_Problem to solve_
Output the lines below as a JSON list of strings, one string per line, leaving out blank lines. Include only the lines starting at the one containing "I want to click on 'Fluid" and ending at the one containing "pyautogui.click(x=349, y=515)", both inclusive.

>> BEGIN Provided material

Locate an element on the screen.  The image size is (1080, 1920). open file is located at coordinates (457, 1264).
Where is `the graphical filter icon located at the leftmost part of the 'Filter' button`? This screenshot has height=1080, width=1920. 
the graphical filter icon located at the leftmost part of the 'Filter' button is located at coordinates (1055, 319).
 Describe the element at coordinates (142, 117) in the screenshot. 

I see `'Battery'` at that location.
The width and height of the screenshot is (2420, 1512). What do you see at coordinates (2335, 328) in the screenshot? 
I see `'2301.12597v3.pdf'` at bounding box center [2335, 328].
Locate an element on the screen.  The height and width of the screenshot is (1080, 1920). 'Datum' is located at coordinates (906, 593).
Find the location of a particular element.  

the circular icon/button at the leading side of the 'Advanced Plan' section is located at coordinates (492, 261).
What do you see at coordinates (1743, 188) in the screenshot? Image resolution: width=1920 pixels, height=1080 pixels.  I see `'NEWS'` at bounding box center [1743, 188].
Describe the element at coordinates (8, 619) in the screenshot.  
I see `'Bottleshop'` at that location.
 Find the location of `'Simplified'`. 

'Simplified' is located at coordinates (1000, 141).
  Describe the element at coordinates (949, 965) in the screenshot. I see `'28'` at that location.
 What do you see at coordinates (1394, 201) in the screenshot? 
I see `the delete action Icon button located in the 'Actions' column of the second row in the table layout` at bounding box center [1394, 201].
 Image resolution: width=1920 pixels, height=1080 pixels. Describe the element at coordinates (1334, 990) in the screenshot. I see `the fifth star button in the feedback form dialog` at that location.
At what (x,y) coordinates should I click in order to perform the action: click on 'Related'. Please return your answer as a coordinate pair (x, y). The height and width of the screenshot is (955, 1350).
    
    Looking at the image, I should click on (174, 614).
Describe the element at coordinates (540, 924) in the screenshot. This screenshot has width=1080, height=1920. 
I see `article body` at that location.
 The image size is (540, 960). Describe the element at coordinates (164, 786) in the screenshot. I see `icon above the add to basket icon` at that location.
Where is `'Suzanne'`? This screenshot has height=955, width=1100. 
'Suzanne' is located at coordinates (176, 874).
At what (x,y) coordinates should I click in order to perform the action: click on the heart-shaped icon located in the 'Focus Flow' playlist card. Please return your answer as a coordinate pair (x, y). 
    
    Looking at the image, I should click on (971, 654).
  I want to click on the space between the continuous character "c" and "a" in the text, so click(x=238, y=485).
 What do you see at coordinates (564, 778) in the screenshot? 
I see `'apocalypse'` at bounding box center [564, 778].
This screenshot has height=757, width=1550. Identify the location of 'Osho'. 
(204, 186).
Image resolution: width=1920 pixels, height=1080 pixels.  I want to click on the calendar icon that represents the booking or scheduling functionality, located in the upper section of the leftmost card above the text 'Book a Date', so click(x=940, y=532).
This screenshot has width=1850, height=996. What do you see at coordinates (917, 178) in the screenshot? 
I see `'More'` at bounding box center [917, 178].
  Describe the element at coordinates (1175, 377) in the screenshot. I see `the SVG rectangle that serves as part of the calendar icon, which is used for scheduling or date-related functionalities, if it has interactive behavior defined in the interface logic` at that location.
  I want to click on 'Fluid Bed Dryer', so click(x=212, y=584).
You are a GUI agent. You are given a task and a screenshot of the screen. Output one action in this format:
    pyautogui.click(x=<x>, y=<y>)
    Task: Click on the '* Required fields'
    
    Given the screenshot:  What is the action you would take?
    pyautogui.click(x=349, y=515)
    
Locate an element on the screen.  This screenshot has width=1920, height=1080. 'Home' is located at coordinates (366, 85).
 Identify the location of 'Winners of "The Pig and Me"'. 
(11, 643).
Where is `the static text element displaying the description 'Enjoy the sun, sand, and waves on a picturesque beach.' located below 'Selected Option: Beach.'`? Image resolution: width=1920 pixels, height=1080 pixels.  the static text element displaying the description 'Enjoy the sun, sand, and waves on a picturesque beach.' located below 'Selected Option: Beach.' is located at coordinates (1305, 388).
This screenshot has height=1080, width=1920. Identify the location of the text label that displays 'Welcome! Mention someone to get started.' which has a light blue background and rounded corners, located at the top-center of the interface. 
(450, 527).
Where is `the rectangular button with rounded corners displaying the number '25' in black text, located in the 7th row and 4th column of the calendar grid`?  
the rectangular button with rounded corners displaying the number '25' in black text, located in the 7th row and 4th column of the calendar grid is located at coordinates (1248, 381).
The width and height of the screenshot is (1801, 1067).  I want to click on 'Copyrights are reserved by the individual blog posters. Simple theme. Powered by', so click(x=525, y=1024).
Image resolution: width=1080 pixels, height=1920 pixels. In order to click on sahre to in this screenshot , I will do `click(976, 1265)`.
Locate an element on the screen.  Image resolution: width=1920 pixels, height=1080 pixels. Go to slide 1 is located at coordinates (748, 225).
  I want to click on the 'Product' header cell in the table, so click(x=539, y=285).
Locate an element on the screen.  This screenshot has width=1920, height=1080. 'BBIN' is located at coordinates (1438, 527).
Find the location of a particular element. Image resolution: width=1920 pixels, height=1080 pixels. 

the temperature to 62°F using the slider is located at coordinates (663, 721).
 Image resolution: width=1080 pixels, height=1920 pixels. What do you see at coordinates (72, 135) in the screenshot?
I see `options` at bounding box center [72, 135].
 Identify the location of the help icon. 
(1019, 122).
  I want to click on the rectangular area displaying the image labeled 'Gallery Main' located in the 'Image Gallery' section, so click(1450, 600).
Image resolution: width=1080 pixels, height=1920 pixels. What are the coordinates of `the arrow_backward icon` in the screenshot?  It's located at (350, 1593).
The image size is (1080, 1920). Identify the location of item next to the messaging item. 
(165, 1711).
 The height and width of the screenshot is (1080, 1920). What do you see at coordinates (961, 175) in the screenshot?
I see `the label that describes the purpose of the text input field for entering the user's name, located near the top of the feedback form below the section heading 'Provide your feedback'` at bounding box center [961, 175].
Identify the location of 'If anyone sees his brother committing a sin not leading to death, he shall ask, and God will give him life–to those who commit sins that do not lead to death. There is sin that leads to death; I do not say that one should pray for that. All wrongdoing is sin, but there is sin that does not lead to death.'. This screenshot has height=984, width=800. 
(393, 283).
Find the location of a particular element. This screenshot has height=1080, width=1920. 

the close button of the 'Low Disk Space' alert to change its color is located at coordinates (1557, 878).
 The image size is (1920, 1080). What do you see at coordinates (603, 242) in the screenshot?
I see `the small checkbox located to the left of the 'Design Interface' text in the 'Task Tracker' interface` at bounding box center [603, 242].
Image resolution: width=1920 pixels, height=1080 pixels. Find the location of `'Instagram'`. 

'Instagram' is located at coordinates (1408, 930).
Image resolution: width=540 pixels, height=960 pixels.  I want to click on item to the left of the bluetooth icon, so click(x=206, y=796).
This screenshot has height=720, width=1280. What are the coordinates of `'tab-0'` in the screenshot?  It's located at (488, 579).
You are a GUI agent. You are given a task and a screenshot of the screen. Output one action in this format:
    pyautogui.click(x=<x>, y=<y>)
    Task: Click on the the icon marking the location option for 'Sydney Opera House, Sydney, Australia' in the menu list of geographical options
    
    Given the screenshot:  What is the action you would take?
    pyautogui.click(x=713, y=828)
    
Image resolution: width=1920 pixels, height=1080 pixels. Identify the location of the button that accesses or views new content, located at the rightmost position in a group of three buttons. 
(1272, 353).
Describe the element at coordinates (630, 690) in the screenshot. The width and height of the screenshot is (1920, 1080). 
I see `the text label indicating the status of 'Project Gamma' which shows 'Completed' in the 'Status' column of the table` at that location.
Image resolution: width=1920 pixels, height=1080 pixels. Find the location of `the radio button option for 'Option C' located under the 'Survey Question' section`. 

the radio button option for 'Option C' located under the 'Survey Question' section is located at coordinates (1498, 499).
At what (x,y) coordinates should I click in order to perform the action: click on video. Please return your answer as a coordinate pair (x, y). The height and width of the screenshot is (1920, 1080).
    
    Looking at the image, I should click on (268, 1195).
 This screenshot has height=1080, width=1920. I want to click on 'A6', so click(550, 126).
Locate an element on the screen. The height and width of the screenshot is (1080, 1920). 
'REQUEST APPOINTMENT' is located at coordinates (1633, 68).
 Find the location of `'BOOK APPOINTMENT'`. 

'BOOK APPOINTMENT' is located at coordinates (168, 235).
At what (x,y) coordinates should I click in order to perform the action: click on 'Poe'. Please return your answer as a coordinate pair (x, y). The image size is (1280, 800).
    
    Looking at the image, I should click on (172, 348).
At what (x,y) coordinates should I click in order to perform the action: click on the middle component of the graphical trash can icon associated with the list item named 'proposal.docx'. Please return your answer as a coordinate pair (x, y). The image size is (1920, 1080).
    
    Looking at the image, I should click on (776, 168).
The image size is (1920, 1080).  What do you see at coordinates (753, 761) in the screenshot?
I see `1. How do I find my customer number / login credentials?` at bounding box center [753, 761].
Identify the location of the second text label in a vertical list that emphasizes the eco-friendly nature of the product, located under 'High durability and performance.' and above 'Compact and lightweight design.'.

>> END Provided material

_Full solution_
[
  "  I want to click on 'Fluid Bed Dryer', so click(x=212, y=584).",
  "You are a GUI agent. You are given a task and a screenshot of the screen. Output one action in this format:",
  "    pyautogui.click(x=<x>, y=<y>)",
  "    Task: Click on the '* Required fields'",
  "    Given the screenshot:  What is the action you would take?",
  "    pyautogui.click(x=349, y=515)"
]